I just got back from an incredible weekend at Mercy Center, a Catholic retreat center in California. The retreat was called: Trauma, Healing & Spirituality. I went because I love Mercy Center and because I could get some Continuing Education Credits toward the upkeep of my counseling license. I got much more than I bargained for and I have decided to share some of my thoughts over the next several weeks.

I’m going to start at the end of the retreat and work backward. Our last assignment was to walk around the grounds and see what symbol of the weekend “found us.” I was found by this bluebird. Please watch this short video.

The bird brings my first trauma story full circle. When I was about sixteen I was laying in the sun by my family’s swimming pool. A bird, exactly like this one only smaller, hopped up to me and chirped in a very desperate voice, “I’m hungry! I’m hungry!” He had prematurely left the nest.

I took the bird in and promptly named him “Bird” ‘cause I’m creative like that. Bird was terrified and needy and always hungry. I took him out twice a day and found bugs on the sidewalk. I’d tap next to the bug and Bird would happily eat it. This went on for a few days before Bird flew up into a tree in your yard and was on his own.

About a year later I had just finished closing up shop with my boss when he raped me. There are certain predictable things that have to come together for a person to have Post Traumatic Stress Disorder or PTSD.

First, something startles you. In this case, it was when my boss’s intentions became clear. A person or situation that felt safe suddenly became unsafe, and one is startled by that.

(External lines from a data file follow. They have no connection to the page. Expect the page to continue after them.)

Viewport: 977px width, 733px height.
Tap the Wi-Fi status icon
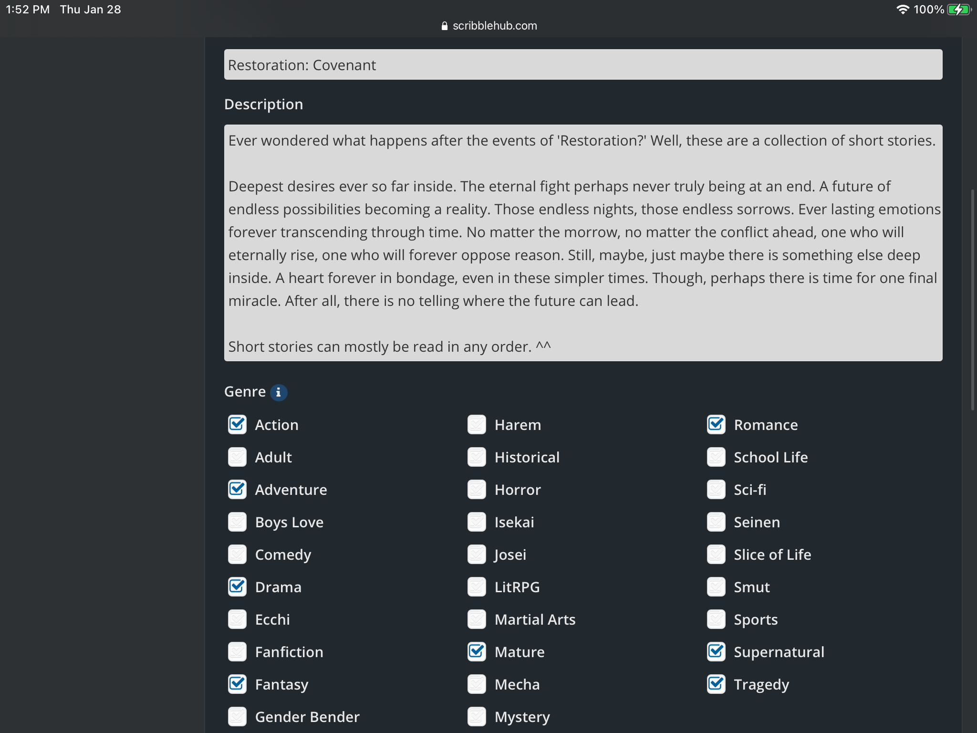coord(902,10)
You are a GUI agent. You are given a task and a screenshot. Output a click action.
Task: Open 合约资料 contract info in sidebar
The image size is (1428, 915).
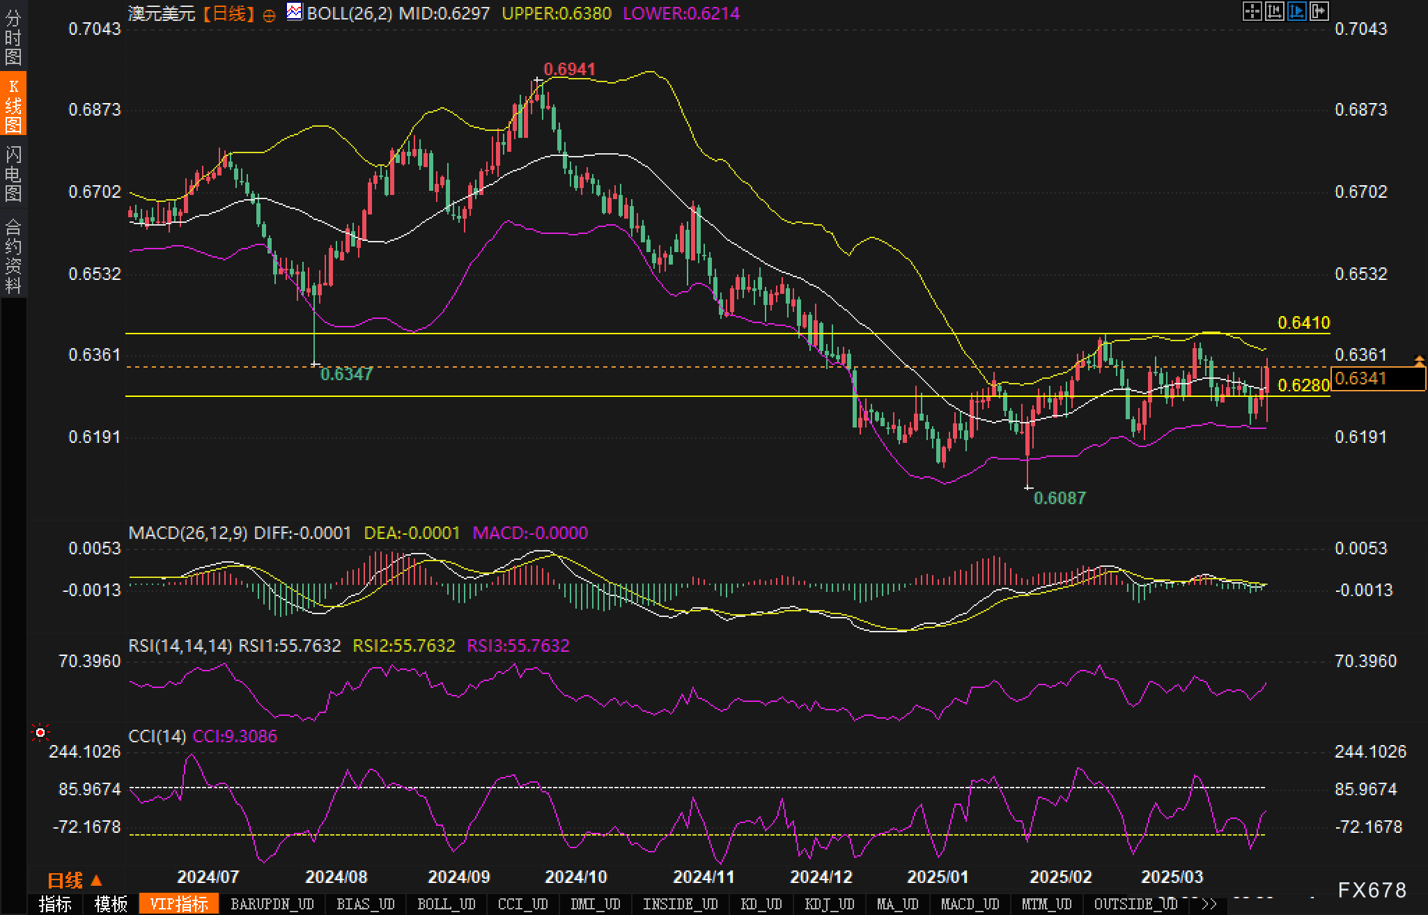[x=13, y=256]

Second, you feel trapped. In my case, I tried to run away but the exit was blocked and he was stronger than I was.

Third, at some point, you feel you might die. Most rape victims have this feeling at some point.

There, now you have the perfect recipe for PTSD. You can see why all of our combat vets have PTSD. They constantly live in that soup.

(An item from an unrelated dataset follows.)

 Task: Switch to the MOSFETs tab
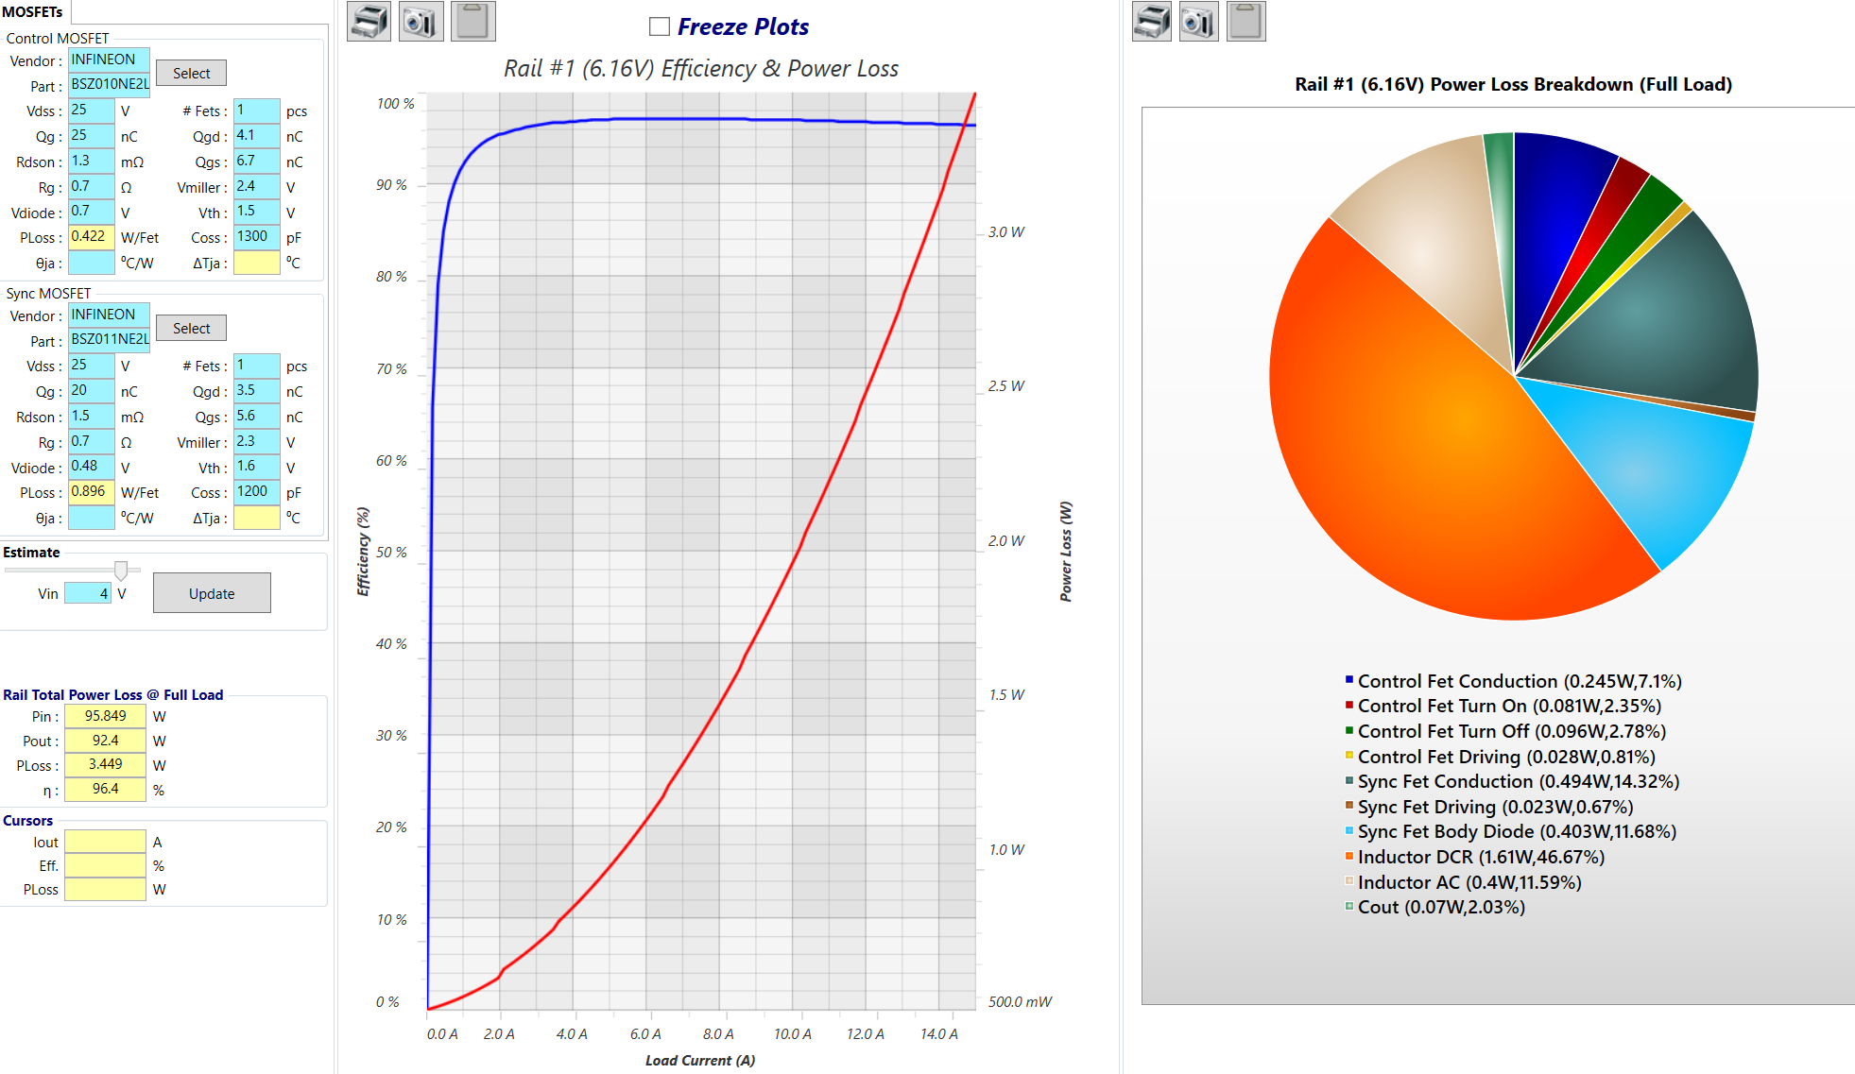(x=33, y=11)
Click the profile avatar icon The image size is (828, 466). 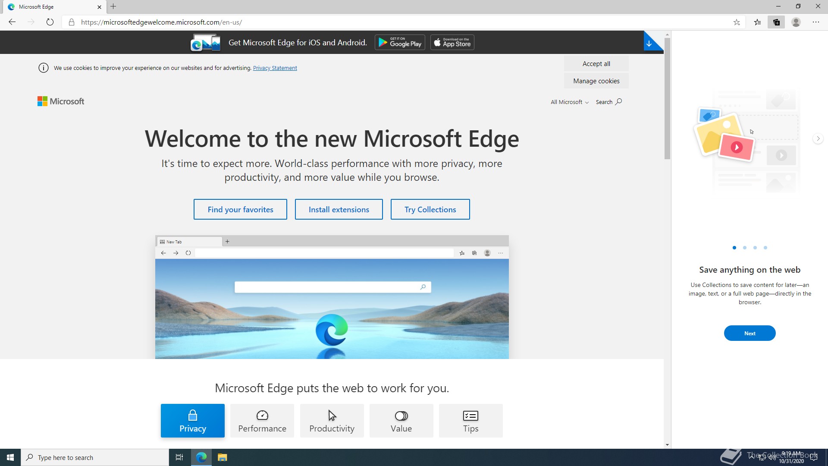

The point of this blog is not for anyone to feel sorry for me. God has redeemed this experience for me through many years of processing, counseling and helping others who have also been abused.


When trauma happens, there can be a separation between our spirit and our body. Some people with on-going trauma learn to completely dissociate from their bodies. Also during trauma, cortisol, a stress hormone, is released. This is good as it kicks in the flight/fight or flee response. We need that response in order to survive. But if stress continues for too long, the amygdala in our brains can become enlarged and we can get stuck in the fight/flight or flee place.

This conference, of course, reminded me of my first trauma event and of the subsequent traumas in my life that re-trigger my trauma brain. The last six years have had many triggers to re-inflict those damaged areas of my brain: Losing our home, losing my son (for four months when he went missing off his army base), totaling my car, losing a job, losing my mom…It’s been a rough patch.

The good news is that there are ways to heal the trauma brain. That’s what I learned at this conference. This weekend I learned some basic breathing exercises and spiritual disciplines that can lower cortisol levels and allow the amygdala to shrink back to its normal size. I’ll be trying to practice some of them daily and giving you a report.

Now, about the bird. As I was walking the grounds, looking for a symbol, I saw this bird that looked very much like my Bird. But this bird was happy, peaceful and not afraid. He (or she) let me get close and film him while he busily went about finding food for himself or his family. It was a metaphor for my life. I am not that frightened bird I once was. I am at peace, I have purpose, and I have people to feed. I’m excited to share the things I’ve learned in this space.

There is hope for the traumatized brain. There is hope for you. You’re welcome to share your stories with me, but you don’t have to. These are sacred stories and should be told in safe spaces. I know many of you have had trauma and are living with the hypervigilance, fear, and disembodiment that come with it. I will pray for you and share the hope I’m finding.